**To do**
Restrict the output to the lines below starting at the one that contains "Select the Installation Type step" and ending at the one that contains "Click the green 22", and restate them word for word, both ends included.

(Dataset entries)
※

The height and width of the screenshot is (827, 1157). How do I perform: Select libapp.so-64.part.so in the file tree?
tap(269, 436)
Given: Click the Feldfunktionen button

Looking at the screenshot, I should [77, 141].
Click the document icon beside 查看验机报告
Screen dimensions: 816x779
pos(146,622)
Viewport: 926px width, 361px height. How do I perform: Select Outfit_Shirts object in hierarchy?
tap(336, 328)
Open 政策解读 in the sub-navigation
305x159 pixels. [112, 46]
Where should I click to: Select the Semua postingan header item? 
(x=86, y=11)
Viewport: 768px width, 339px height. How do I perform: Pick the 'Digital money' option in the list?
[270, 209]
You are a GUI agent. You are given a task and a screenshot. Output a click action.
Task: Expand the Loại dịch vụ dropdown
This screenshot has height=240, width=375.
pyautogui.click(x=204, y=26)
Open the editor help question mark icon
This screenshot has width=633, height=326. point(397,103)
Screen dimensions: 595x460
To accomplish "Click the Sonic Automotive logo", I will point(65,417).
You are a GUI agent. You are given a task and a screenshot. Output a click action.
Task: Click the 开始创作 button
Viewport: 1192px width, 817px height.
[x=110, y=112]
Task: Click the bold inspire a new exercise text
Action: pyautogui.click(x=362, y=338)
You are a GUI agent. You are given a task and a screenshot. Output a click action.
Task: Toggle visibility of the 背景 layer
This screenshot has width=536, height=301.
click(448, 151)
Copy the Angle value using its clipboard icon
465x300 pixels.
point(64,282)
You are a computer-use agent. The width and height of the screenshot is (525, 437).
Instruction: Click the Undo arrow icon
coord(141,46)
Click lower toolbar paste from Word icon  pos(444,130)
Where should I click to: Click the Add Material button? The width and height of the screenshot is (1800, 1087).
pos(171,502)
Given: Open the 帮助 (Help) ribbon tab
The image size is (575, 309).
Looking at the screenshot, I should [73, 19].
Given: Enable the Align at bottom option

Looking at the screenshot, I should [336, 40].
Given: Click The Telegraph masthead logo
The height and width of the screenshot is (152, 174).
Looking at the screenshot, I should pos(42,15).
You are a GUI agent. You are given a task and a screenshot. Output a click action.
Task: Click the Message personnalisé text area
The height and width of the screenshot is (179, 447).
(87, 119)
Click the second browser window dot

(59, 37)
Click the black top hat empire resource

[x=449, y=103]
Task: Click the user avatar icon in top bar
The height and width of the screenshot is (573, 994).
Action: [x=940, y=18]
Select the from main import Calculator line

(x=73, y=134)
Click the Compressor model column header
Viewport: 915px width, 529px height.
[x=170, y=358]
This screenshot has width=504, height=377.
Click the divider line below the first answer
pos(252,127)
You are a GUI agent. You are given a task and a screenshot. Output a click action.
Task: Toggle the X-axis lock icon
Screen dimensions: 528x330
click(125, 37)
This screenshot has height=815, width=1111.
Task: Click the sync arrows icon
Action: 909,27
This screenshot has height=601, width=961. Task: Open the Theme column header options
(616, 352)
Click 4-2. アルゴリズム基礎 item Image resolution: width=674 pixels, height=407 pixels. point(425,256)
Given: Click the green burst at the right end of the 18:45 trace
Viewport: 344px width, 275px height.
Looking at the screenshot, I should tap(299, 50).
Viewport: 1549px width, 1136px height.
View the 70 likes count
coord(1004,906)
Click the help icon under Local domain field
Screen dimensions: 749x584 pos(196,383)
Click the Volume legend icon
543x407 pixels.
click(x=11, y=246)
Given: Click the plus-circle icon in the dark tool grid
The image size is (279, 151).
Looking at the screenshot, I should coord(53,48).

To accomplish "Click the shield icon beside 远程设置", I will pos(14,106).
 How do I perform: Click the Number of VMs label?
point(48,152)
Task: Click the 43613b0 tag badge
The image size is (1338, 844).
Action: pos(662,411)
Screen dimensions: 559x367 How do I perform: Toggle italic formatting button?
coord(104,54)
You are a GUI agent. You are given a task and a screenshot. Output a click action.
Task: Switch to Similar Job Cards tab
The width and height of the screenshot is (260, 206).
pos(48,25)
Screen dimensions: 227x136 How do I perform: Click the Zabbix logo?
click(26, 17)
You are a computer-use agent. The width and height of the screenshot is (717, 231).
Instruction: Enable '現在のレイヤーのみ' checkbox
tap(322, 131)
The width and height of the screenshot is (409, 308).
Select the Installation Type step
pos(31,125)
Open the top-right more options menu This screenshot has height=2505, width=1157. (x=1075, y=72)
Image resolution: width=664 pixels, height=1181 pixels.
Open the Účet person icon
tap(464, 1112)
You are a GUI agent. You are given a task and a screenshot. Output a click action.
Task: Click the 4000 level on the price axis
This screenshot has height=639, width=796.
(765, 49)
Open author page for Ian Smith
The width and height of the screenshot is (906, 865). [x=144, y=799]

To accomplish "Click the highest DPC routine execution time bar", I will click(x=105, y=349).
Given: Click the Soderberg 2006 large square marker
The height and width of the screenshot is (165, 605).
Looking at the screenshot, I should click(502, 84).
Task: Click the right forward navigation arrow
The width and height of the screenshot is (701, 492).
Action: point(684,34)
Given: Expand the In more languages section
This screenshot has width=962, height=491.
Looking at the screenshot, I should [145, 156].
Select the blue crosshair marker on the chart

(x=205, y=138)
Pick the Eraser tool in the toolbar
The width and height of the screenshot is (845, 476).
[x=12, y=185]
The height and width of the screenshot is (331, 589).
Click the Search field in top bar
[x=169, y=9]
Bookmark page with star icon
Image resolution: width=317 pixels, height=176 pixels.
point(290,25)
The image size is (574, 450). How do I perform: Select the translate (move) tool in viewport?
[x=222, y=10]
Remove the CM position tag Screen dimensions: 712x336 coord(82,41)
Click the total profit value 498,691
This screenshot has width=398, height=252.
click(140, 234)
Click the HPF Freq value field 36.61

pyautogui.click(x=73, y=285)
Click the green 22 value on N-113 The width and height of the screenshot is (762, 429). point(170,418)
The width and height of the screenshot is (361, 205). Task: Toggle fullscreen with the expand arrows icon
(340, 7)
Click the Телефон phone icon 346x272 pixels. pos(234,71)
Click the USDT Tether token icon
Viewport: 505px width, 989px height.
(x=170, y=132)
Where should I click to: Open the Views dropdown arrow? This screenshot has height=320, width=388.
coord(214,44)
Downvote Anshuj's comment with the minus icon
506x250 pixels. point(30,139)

※

**Written response**
Select the Installation Type step
pos(31,125)
Open the top-right more options menu This screenshot has height=2505, width=1157. (x=1075, y=72)
Image resolution: width=664 pixels, height=1181 pixels.
Open the Účet person icon
tap(464, 1112)
You are a GUI agent. You are given a task and a screenshot. Output a click action.
Task: Click the 4000 level on the price axis
This screenshot has height=639, width=796.
(765, 49)
Open author page for Ian Smith
The width and height of the screenshot is (906, 865). [x=144, y=799]

To accomplish "Click the highest DPC routine execution time bar", I will click(x=105, y=349).
Given: Click the Soderberg 2006 large square marker
The height and width of the screenshot is (165, 605).
Looking at the screenshot, I should click(502, 84).
Task: Click the right forward navigation arrow
The width and height of the screenshot is (701, 492).
Action: point(684,34)
Given: Expand the In more languages section
This screenshot has width=962, height=491.
Looking at the screenshot, I should [145, 156].
Select the blue crosshair marker on the chart

(x=205, y=138)
Pick the Eraser tool in the toolbar
The width and height of the screenshot is (845, 476).
[x=12, y=185]
The height and width of the screenshot is (331, 589).
Click the Search field in top bar
[x=169, y=9]
Bookmark page with star icon
Image resolution: width=317 pixels, height=176 pixels.
point(290,25)
The image size is (574, 450). How do I perform: Select the translate (move) tool in viewport?
[x=222, y=10]
Remove the CM position tag Screen dimensions: 712x336 coord(82,41)
Click the total profit value 498,691
This screenshot has width=398, height=252.
click(140, 234)
Click the HPF Freq value field 36.61

pyautogui.click(x=73, y=285)
Click the green 22 value on N-113 The width and height of the screenshot is (762, 429). point(170,418)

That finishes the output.